Agresti-Coull confidence interval for Binomial proportion

This function calculates the confidence interval for a proportion. It is vectorized, allowing users to evaluate it using either single values or vectors.

ci_p_agresti_coull(x, n, conf.level = 0.95)

Arguments

x: A number or a vector with the number of successes.
n: A number or a vector with the number of trials.
conf.level: Confidence level for the returned confidence interval. By default, it is 0.95.

Value

A vector with the lower and upper limits.

Details

The Agresti-Coull interval is an approximate confidence interval for the Binomial proportion $p$ . The limits are calculated based on an adjusted proportion $\tilde{p}$ and its standard error. The mathematical definitions are as follows: Adjusted proportion: $\tilde{p}=\frac{x + 2}{n + 4}$ ; Adjusted standard error: $se=\sqrt{\frac{\tilde{p}(1 - \tilde{p})}{n + 4}}$ ; Confidence limits: $\tilde{p} \pm z_{\alpha/2} \cdot se$ ,

where $z_{\alpha/2}$ is the critical value of the standard normal distribution.

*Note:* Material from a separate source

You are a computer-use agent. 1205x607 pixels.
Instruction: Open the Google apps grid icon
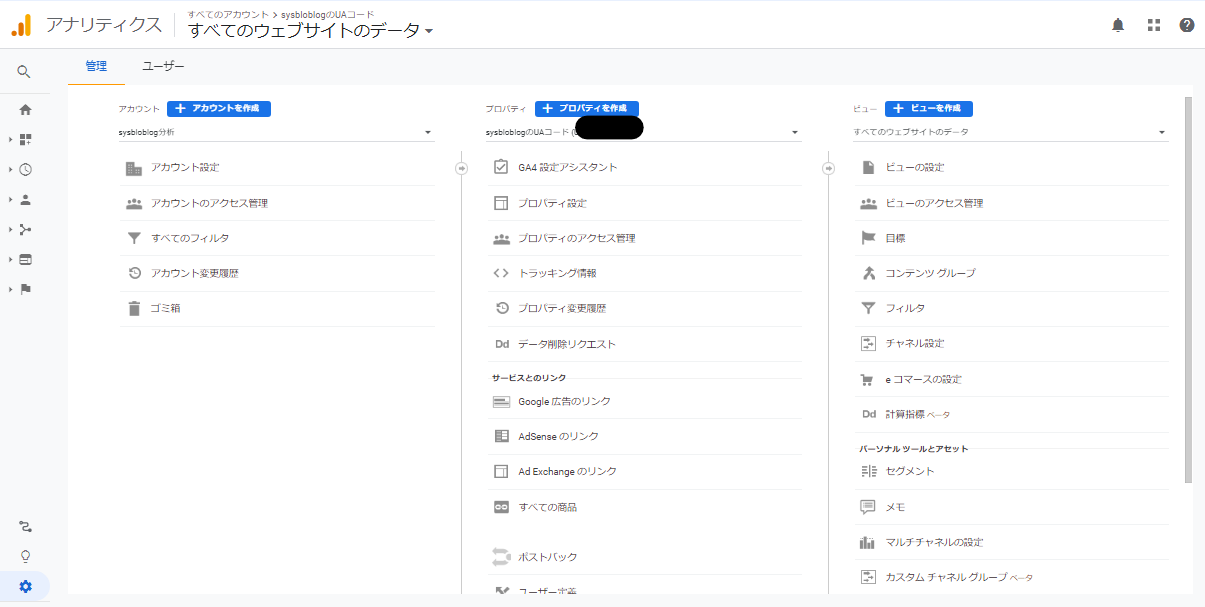1153,25
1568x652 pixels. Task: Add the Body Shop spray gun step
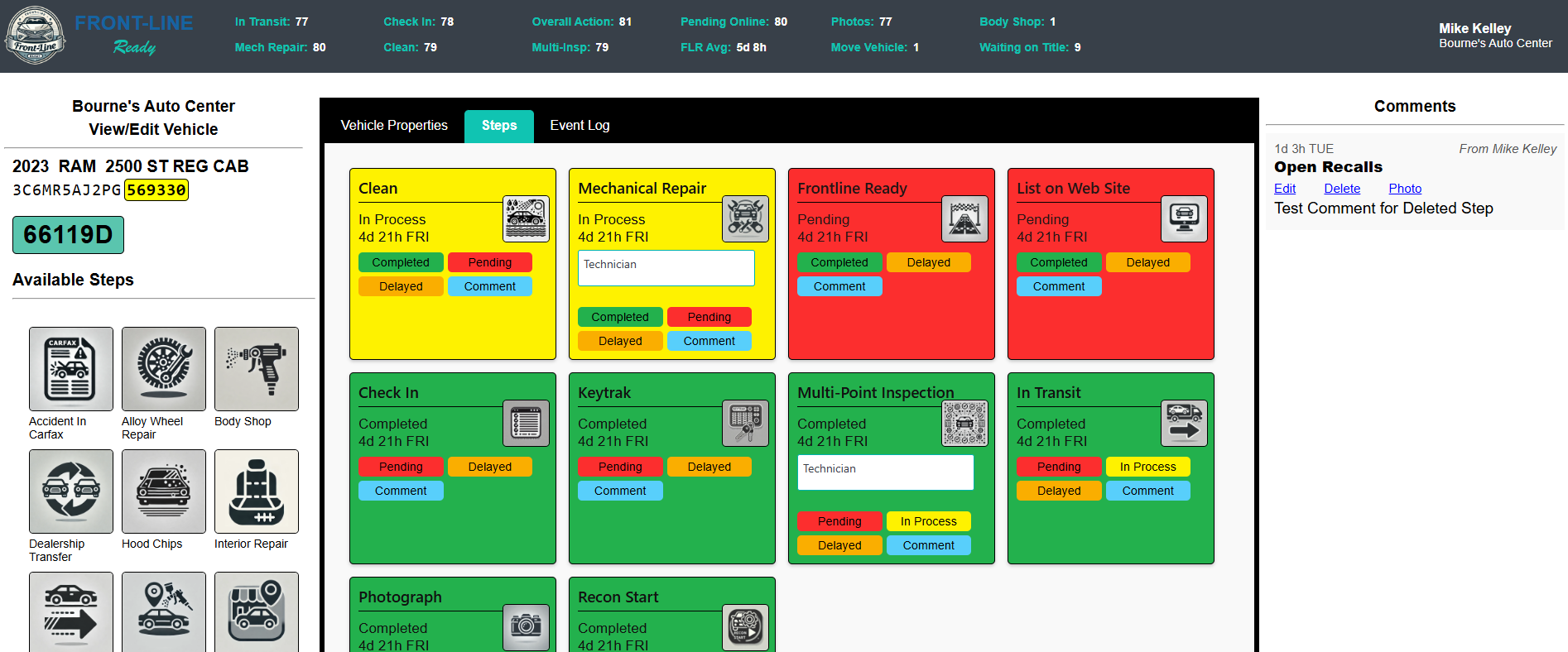(x=257, y=369)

The limits are truncated to the range $[0, 1]$ .

References

Agresti, A., & Coull, B. A. (1998). Approximate is better than “exact” for interval estimation of binomial proportions. The American Statistician, 52(2), 119-126.

Author

Omar David Mercado Turizo, omercado@unal.edu.co

Examples

ci_p_agresti_coull(x=15, n=50, conf.level=0.95)
#>           [,1]
#> [1,] 0.1909401
#> [2,] 0.4386896